EXTRACT:
════════════════
Have each person in your group suggest a different hypothesis.

# define the hypotheses we want to fit to
# change this to any other functions you want to try

def gaussian(x, a, b, c, d):
    return a*np.exp(-(x - b)**2/c) + d

# Keep adding your models here

def model_1():
    pass

Train your model#

In the next few cells you will use curve_fit to learn the parameters of your model. Pay attention to what the curve_fit library is returning. Apart from just doing the curve fit, it provides quantitative information about the quality of the fit, which you can use for what is called “model selection”. That is, you can use this information to inform you which hypothesis is best.

Curve fitting works by solving an optimization problem; we will see a lot of optimization in this course. Sometimes it is necessary to help the optimization process by giving a good intitial guess. That is done here. If it doesn’t help, comment it out. Or, if curve_fit is having trouble finding a solution for one of your hypotheses, this is how you help it.

# p0 = [1e6, 36, 100, 1e5] is used here to help the algorithm find the solution by
# giving it a good initial guess for its search
# what does this syntax mean and what is being returned? discuss within your group
popt, pcov = curve_fit(..., ..., ... , p0 = [1e6, 36, 100, 1e5]) # this is the ML step: train model with the data (supervised learning, regression)

# be sure to look at what curve_fit returns: what are these?! how do you use them?!
print("\n popt is:\n {}\n\n pcov is:\n {}\n".format(popt,pcov)) 

Add all of your hypotheses to the plot. Most likely they will all look “good” - that is what the optimization algorithm tried to do after all. We need a way to examine the quality beyond just looking at the curves.

plt.figure(figsize=(12,6))
# Data
plt.plot(..., ..., 'o', label = "Data")
════════════════
EXERCISE PROMPT: Reproduce the curve-fitting notebook excerpt above word for word, including every code line and comment.

GIVEN DATA:
════════════════
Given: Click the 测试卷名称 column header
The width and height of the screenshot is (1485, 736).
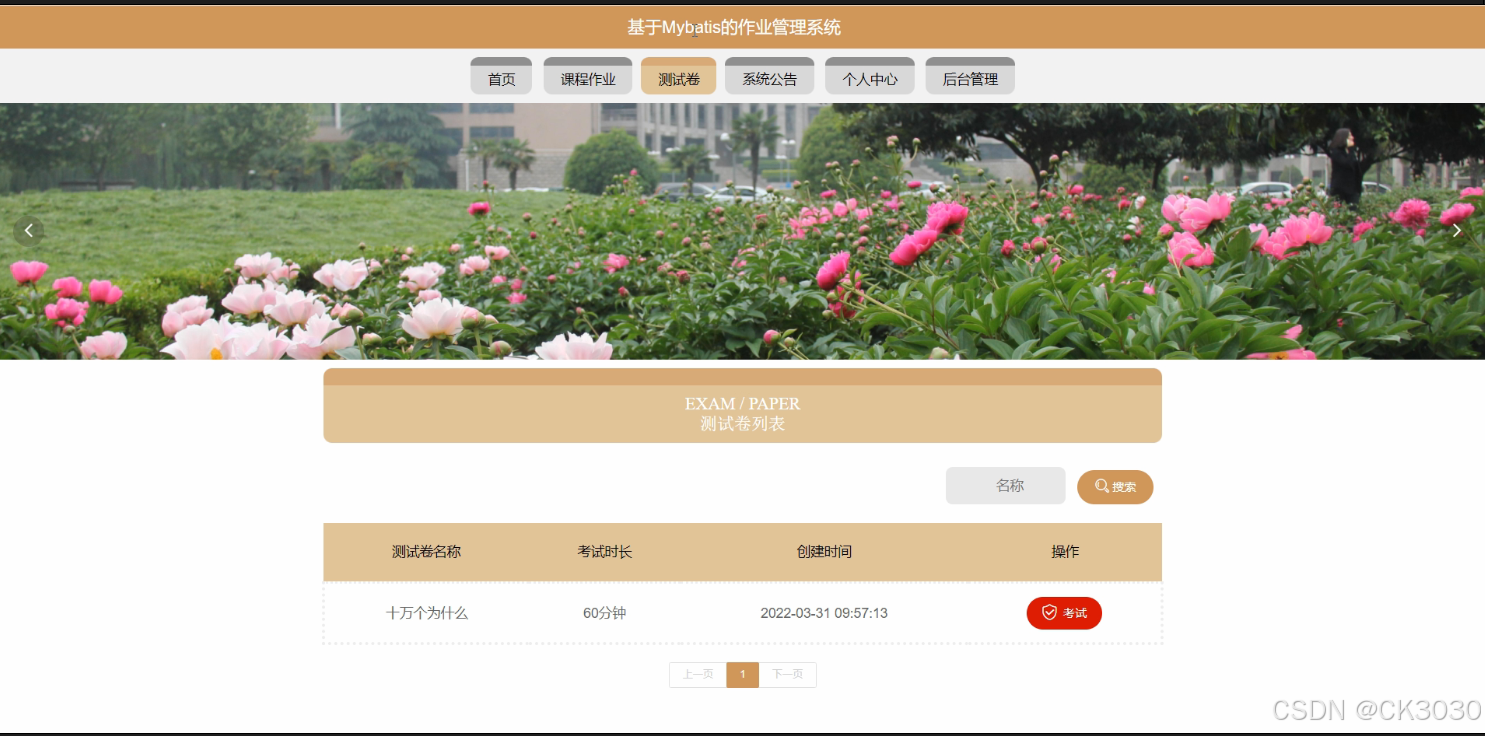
════════════════
EXERCISE ANSWER:
Have each person in your group suggest a different hypothesis.

# define the hypotheses we want to fit to
# change this to any other functions you want to try

def gaussian(x, a, b, c, d):
    return a*np.exp(-(x - b)**2/c) + d

# Keep adding your models here

def model_1():
    pass

Train your model#

In the next few cells you will use curve_fit to learn the parameters of your model. Pay attention to what the curve_fit library is returning. Apart from just doing the curve fit, it provides quantitative information about the quality of the fit, which you can use for what is called “model selection”. That is, you can use this information to inform you which hypothesis is best.

Curve fitting works by solving an optimization problem; we will see a lot of optimization in this course. Sometimes it is necessary to help the optimization process by giving a good intitial guess. That is done here. If it doesn’t help, comment it out. Or, if curve_fit is having trouble finding a solution for one of your hypotheses, this is how you help it.

# p0 = [1e6, 36, 100, 1e5] is used here to help the algorithm find the solution by
# giving it a good initial guess for its search
# what does this syntax mean and what is being returned? discuss within your group
popt, pcov = curve_fit(..., ..., ... , p0 = [1e6, 36, 100, 1e5]) # this is the ML step: train model with the data (supervised learning, regression)

# be sure to look at what curve_fit returns: what are these?! how do you use them?!
print("\n popt is:\n {}\n\n pcov is:\n {}\n".format(popt,pcov)) 

Add all of your hypotheses to the plot. Most likely they will all look “good” - that is what the optimization algorithm tried to do after all. We need a way to examine the quality beyond just looking at the curves.

plt.figure(figsize=(12,6))
# Data
plt.plot(..., ..., 'o', label = "Data")